La vicenda è riproposta nel libro Sopravvissuta a Ravensbrück. Giuseppina Panzica, una mamma che aiutò gli ebrei (Trapani, Il Pozzo di Giacobbe 2021, pagine 192), firmato dal Colonnello Gerardo Severino — direttore del Museo della Guardia di Finanza — e dal giornalista Vincenzo Grienti, testo fa emergere dall’oblio una fra le tante storie capaci di accendere delle piccole luci nel buio della Shoah. Scrive nella prefazione la senatrice Liliana Segre, sopravvissuta ad Auschwitz: «Giuseppina Panzica è un esempio di quelle italiane e italiani, il più delle volte persone semplici, che ascoltarono il richiamo della coscienza». Una donna credente — ricorda la Segre — che seppe seguire «il comandamento cristiano della carità senza secondi fini». «Essi non furono indifferenti. Fossero stati di più i nostri concittadini così in quei frangenti!».

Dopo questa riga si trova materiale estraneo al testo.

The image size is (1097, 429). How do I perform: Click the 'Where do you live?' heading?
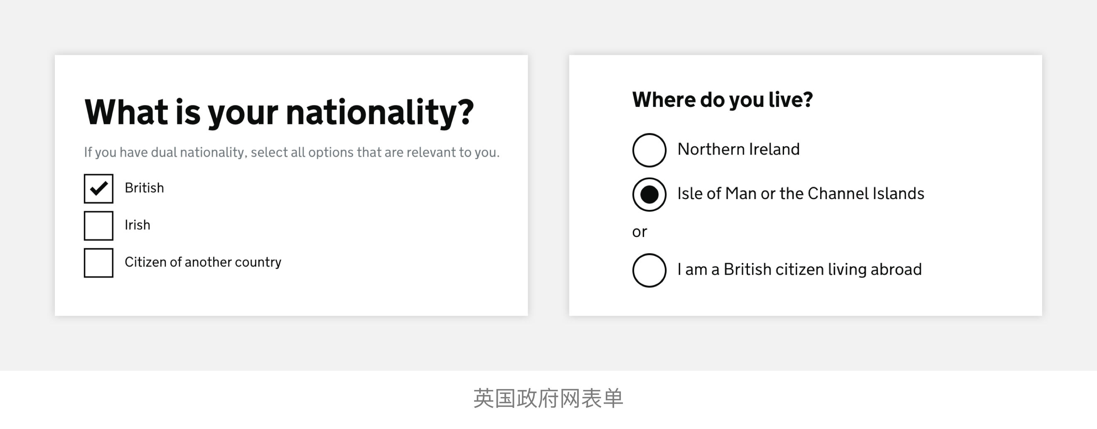722,100
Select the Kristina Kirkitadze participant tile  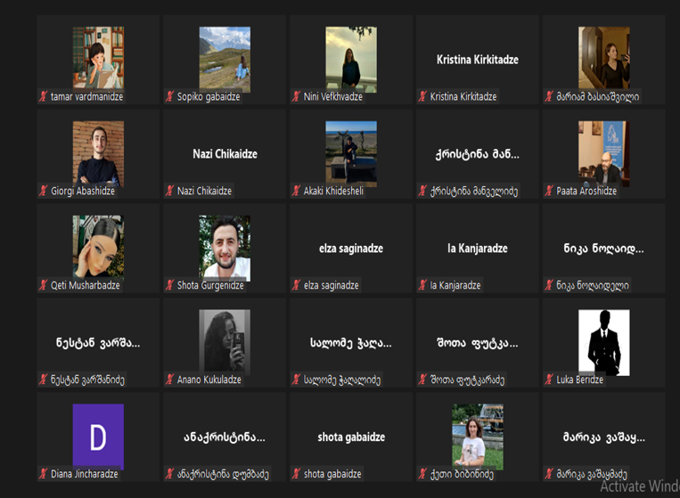click(x=478, y=61)
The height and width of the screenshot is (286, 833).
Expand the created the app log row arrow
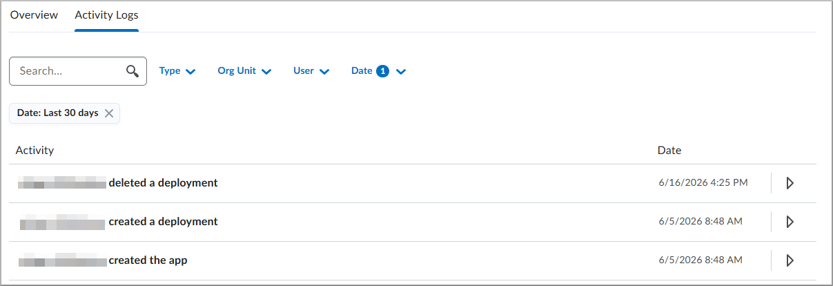click(790, 260)
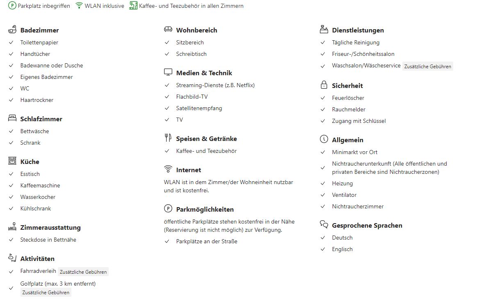477x300 pixels.
Task: Click the Badezimmer bathtub icon
Action: pos(12,30)
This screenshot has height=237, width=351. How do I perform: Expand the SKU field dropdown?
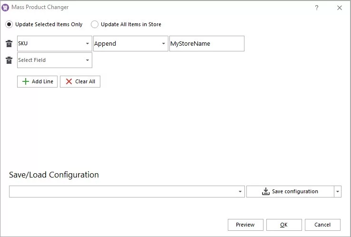(x=88, y=44)
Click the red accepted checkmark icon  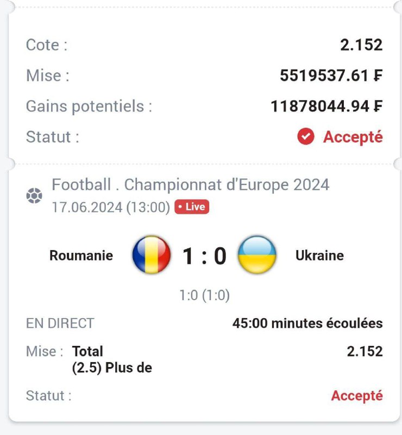pos(306,137)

Se l’obbiettivo della Giornata internazionale della Memoria è — come ha ricordato Papa Francesco — favorire nelle nuove generazioni «la consapevolezza dell’orrore di questa pagina nera della storia», ricordare oggi le azioni coraggiose e disinteressate di angeli come quelli di Ponte Chiasso è un monito a non disperare mai e a impegnarsi contro l’antisemitismo, l’odio razziale e contro ogni guerra. Nella fiducia che l’amore disinteressato e la fratellanza non soccombono anche nei frangenti più tragici.

Merito del recupero di questa preziosa memoria va soprattutto al Nucleo di Ricerca della Guardia di Finanza che da almeno quindici anni esamina gli archivi per scrivere la storia degli aiuti agli ebrei e ai perseguitati dati dai militari del Corpo tra il 1943 e il 1945.

«Sono vicende — spiega il Colonnello Severino — che nascono dalla volontà del Corpo di reagire all’occupazione nazi—fascista. Potrei raccontare centinaia di casi di aiuto sia singoli che collettivi». Nella stessa Roma, alla Stazione Tiburtina, alcuni finanzieri spiombarono i vagoni piombati e fecero fuggire i prigionieri che stavano per essere deportati nei lager. Sempre nella Capitale e in altre città del Centro-Nord, i finanzieri ospitarono degli ebrei in alcune abitazioni private. «Abbiamo pubblicato molti libri e articoli — spiega ancora Severino — per ricordare questa pagina straordinaria della nostra storia, purtroppo poco conosciuta e divulgata. Siamo anche riusciti a far insignire dal Governo di Israele cinque nostri militari con la Medaglia di Giusti tra le Nazioni. Una decina sono le Medaglie d’Oro al Merito civile, concesse alla memoria dei nostri militari che sono deceduti nei lager nazisti per aver salvato la vita altrui. Abbiamo avuto più di cinquemila deportati e internati nei lager nazisti e quasi trecento non sono tornati».

Come nel caso dei tre angeli di Ponte Chiasso, molti dei militari della Guardia di Finanza sopravvissuti alla Shoah, quando sono tornati dai campi o dalla guerra non hanno raccontato le vicende di cui erano stati protagonisti. «La cosa più bella – conclude il Colonnello — è che siamo riusciti a dare un po’ di luce a questi eroi e a farli conoscere all’opinione pubblica».